Identification of landscape units from an insect perspective
Author(s) -
Chust Guillem,
Pretus Joan L.,
Ducrot Danielle,
Bedòs Anne,
Deharveng L.
Publication year - 2003
Publication title -
ecography
Language(s) - English
Resource type - Journals
SCImago Journal Rank - 2.973
H-Index - 128
eISSN - 1600-0587
pISSN - 0906-7590
DOI - 10.1034/j.1600-0587.2003.03325.x
Subject(s) - species richness , ecology , contrast (vision) , spatial heterogeneity , geography , biodiversity , spatial ecology , habitat , biology , computer science , artificial intelligence
Habitat patches vary as a function of an organism's perception. The response of species to patch mosaic may depend on the scale of observation by which the spatial pattern is perceived. A hierarchical view of landscapes is proposed to define the optimal grain of landscape affecting soil fauna (Collembola). A multilevel approach is developed to quantify the landscape grain based on the concept of contrast, that is, the magnitude of difference in measures across a given boundary between adjacent patch types. An image segmentation procedure was firstly applied to satellite images to detect edges, and this defines “homogeneous” regions at multiple contrast levels. Spatial features (number of patches, diversity of patches and edge length) were then derived from segmented images to characterise the spatial pattern that surrounds Collembola sampling sites. These landscape descriptors were computed at different levels of contrast and at three spatial scales. The statistical dependence between species occurrence and landscape descriptors was assessed by means of the Mantel test. Biodiversity, estimated by species richness and the number of endemic species, was analysed by stepwise multiple linear regression.
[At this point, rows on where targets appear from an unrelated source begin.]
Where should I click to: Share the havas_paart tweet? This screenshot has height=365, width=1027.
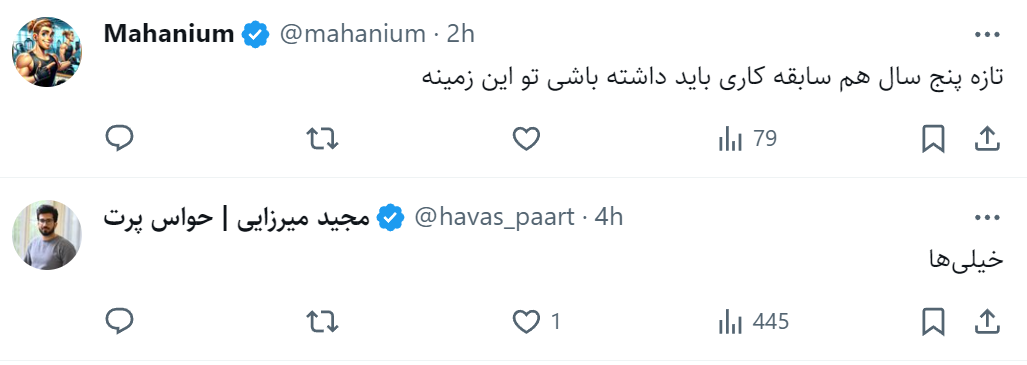click(987, 322)
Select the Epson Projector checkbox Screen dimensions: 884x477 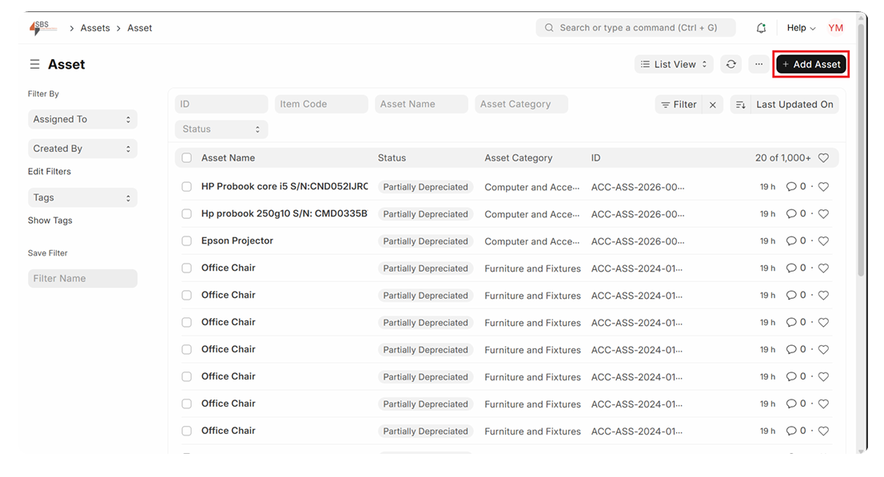tap(187, 241)
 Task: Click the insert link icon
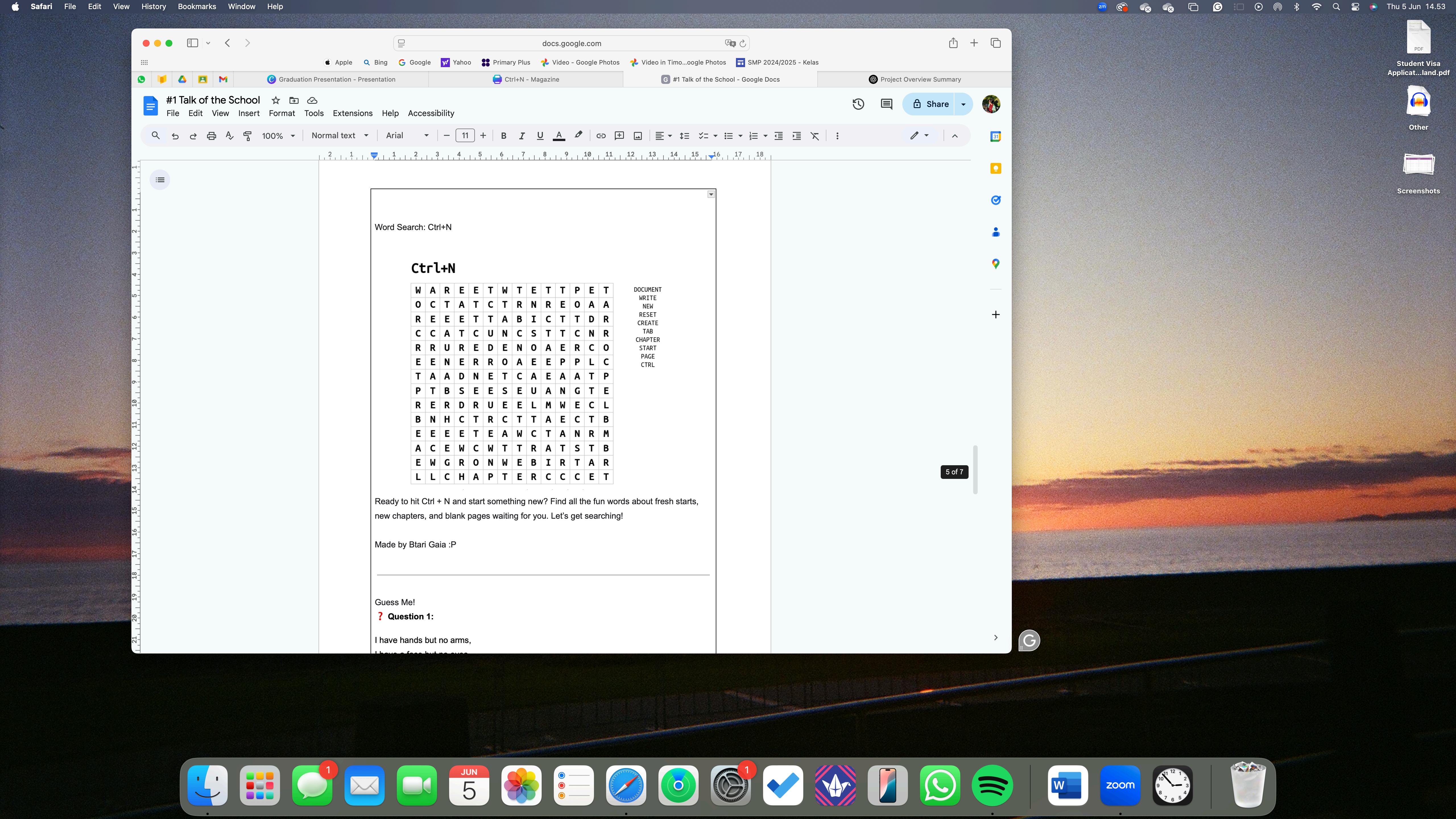(601, 136)
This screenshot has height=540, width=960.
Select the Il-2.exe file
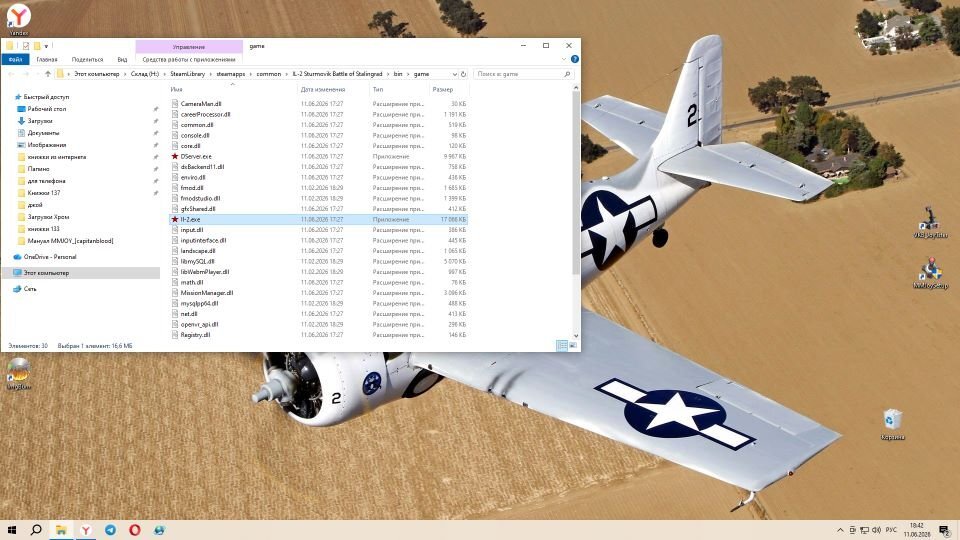coord(190,219)
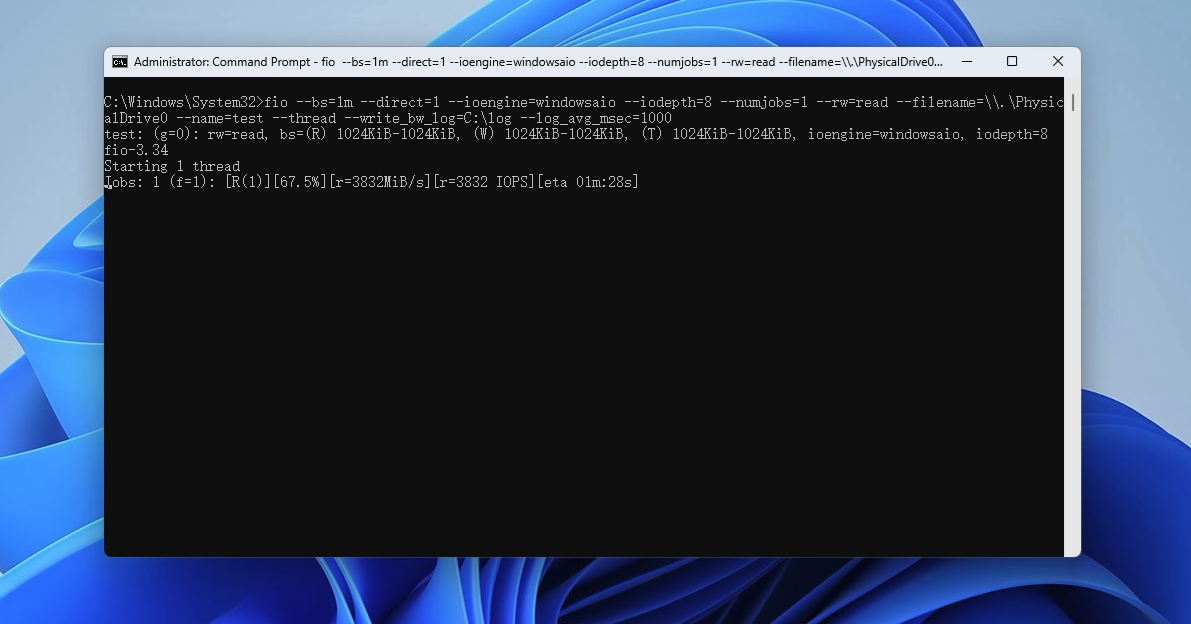Maximize the Command Prompt window

pyautogui.click(x=1012, y=62)
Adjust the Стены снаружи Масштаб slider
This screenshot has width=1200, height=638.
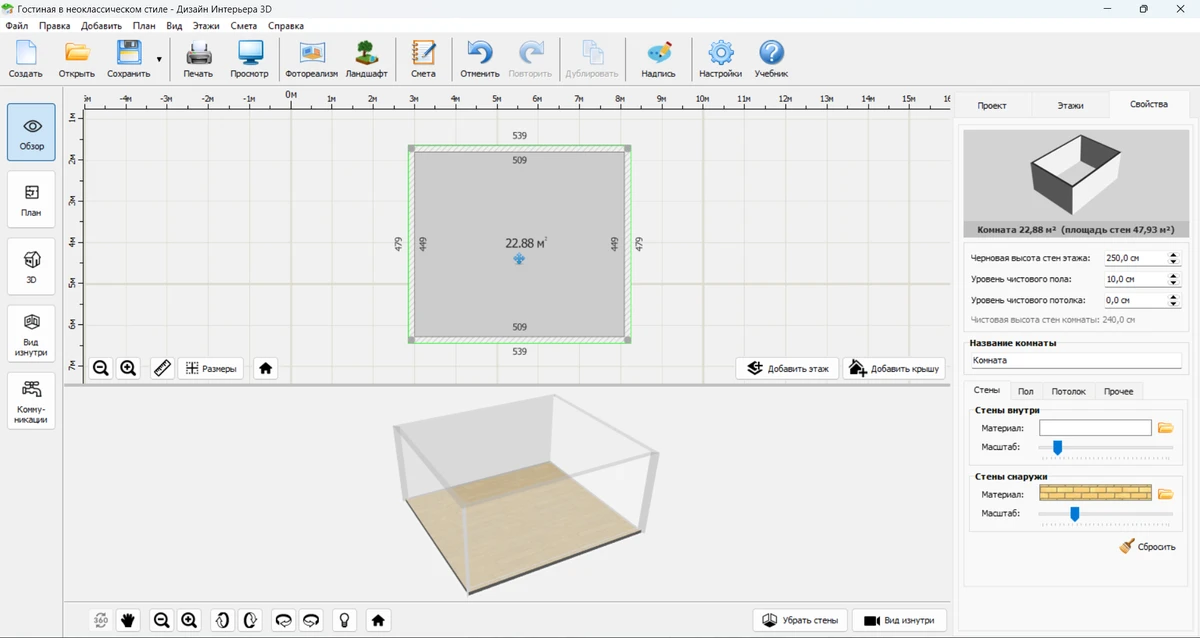(x=1075, y=514)
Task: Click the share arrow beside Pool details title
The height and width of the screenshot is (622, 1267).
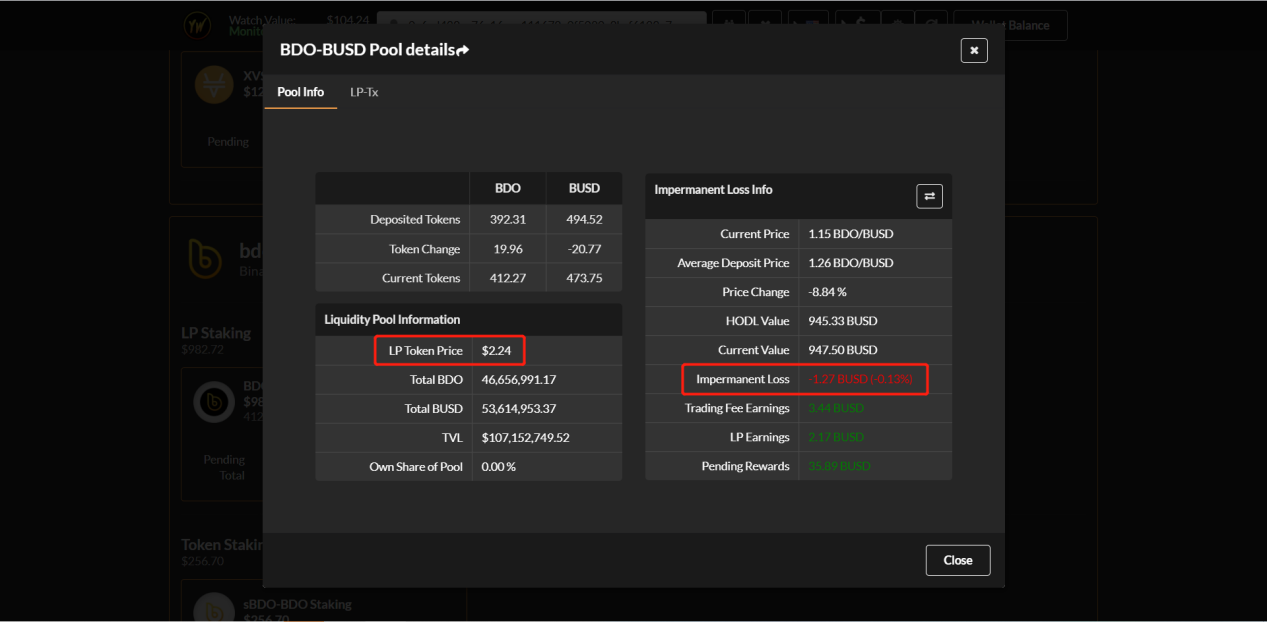Action: point(462,50)
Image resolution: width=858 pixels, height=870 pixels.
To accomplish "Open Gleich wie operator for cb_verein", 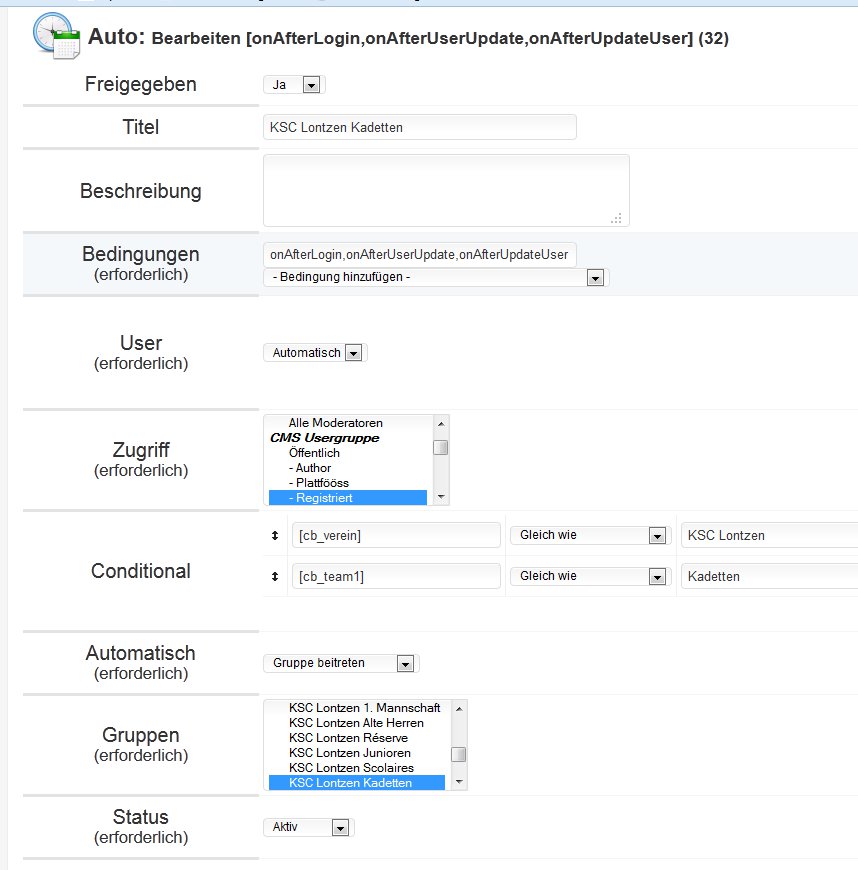I will pos(590,535).
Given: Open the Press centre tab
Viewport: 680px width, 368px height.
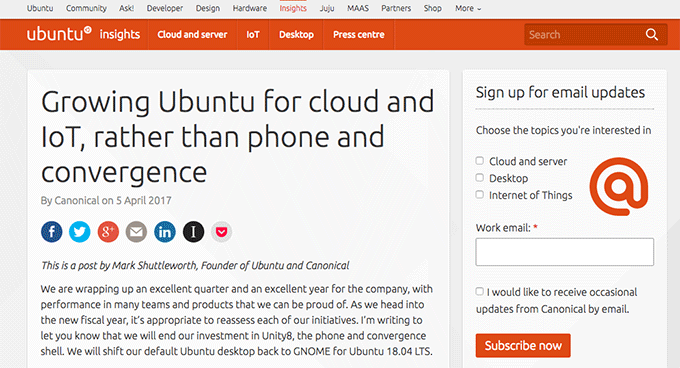Looking at the screenshot, I should [x=359, y=35].
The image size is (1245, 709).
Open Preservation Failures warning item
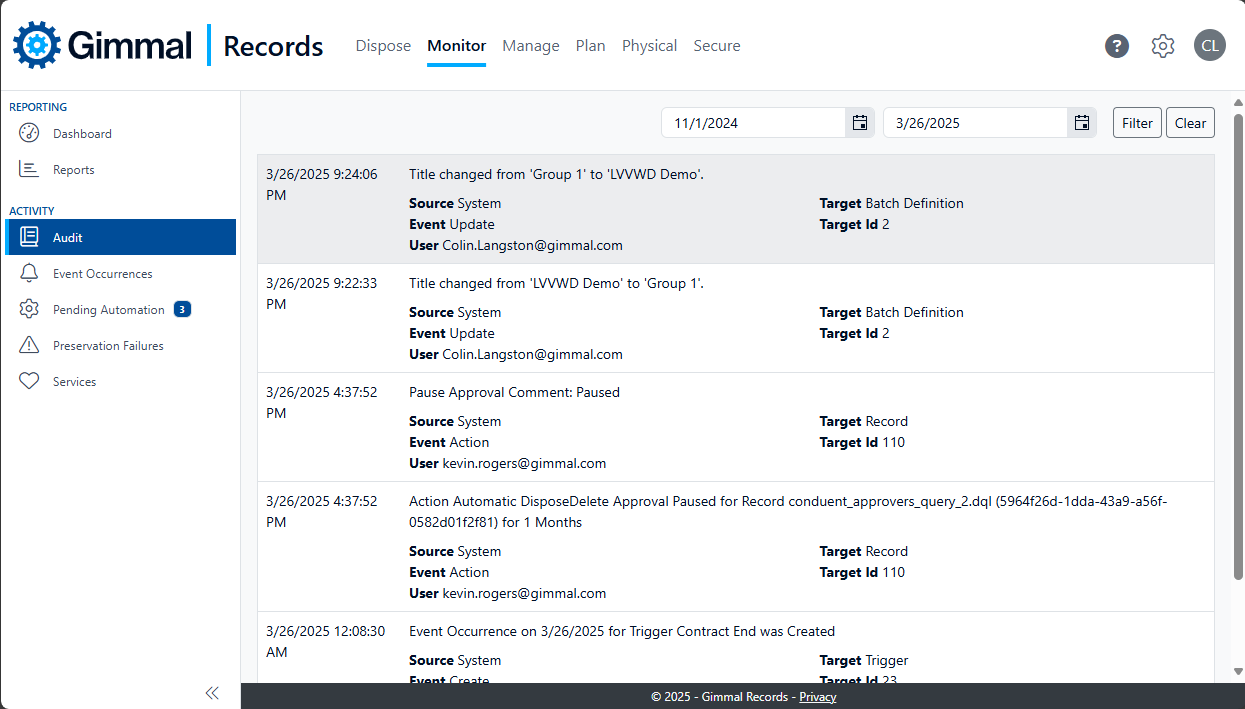(x=108, y=346)
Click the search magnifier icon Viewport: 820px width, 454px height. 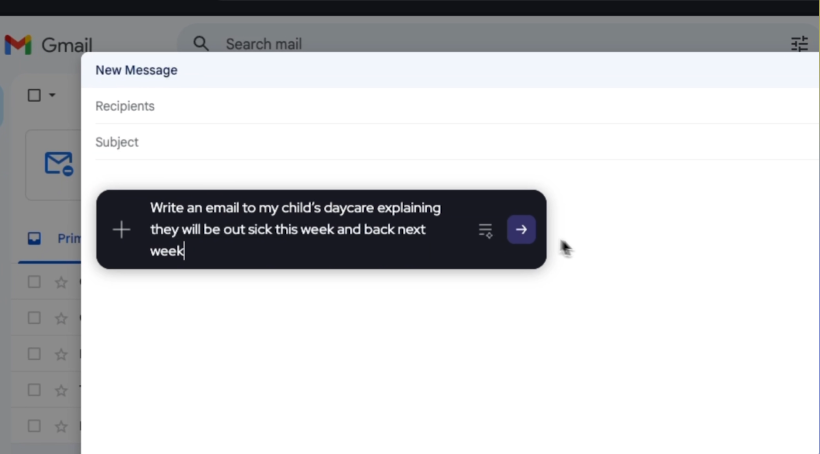tap(201, 43)
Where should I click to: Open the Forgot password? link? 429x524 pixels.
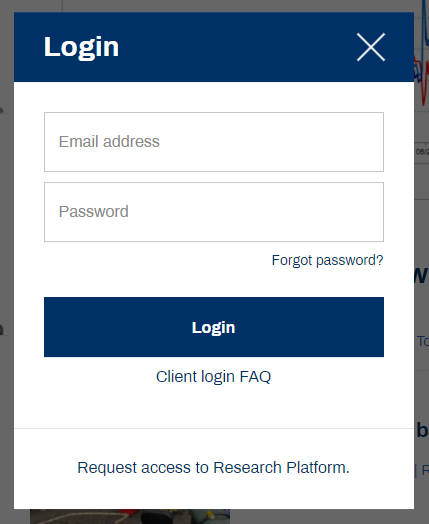click(327, 260)
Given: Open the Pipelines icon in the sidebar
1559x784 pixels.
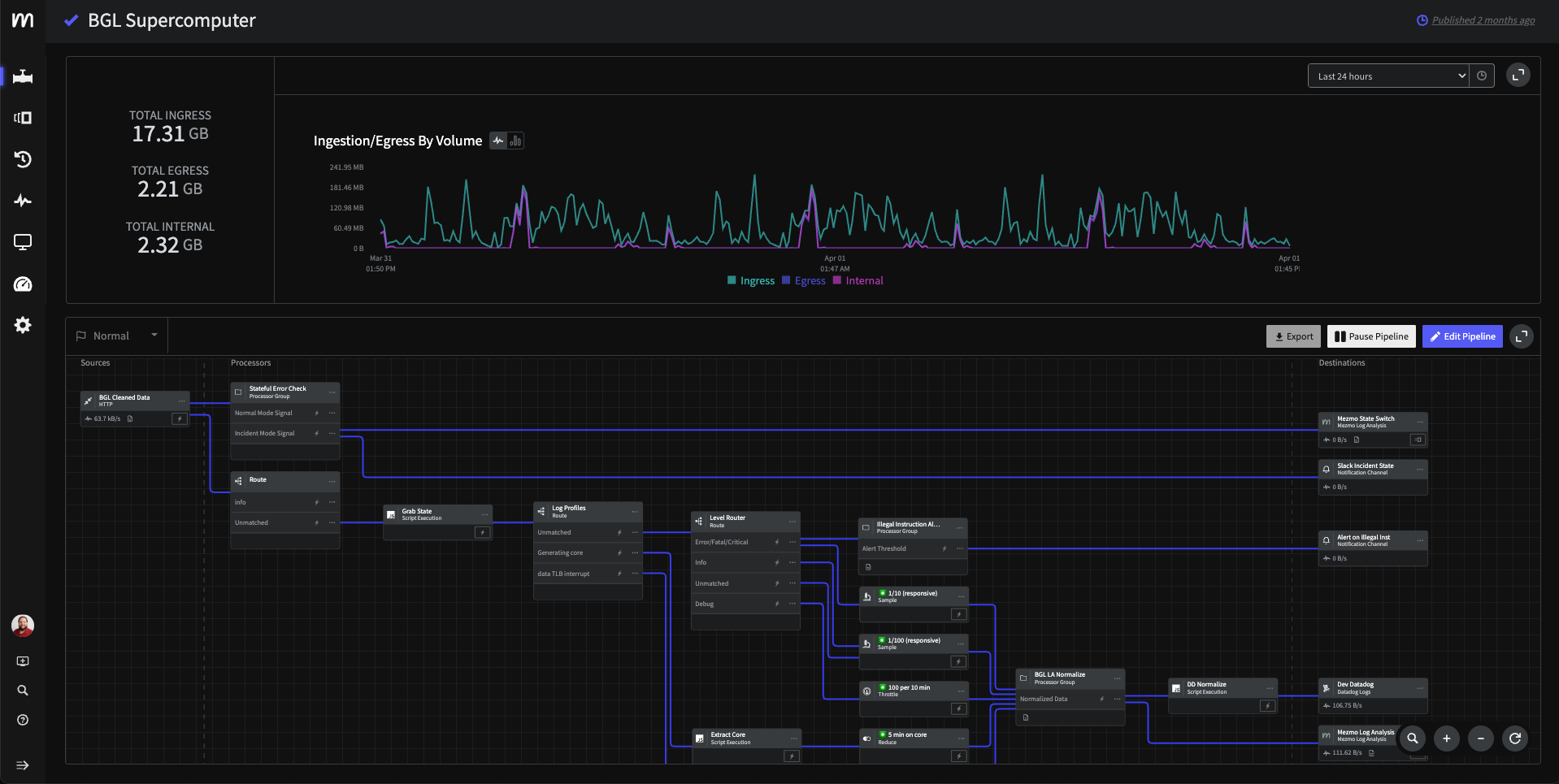Looking at the screenshot, I should coord(23,76).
The multilevel approach permitted a definition of the landscape units based on the response of the assemblage to landscape heterogeneity. The effect of landscape heterogeneity was especially evident on species composition and on endemic richness when patches are defined at fine grain. The heterogeneity descriptor “number of patches”, calculated at the optimal contrast level, explained 72% of the endemic richness variance. This spatial feature constituted a reliable inverse indicator of endemic richness that was extrapolated to the pixels of the image providing a spatial model.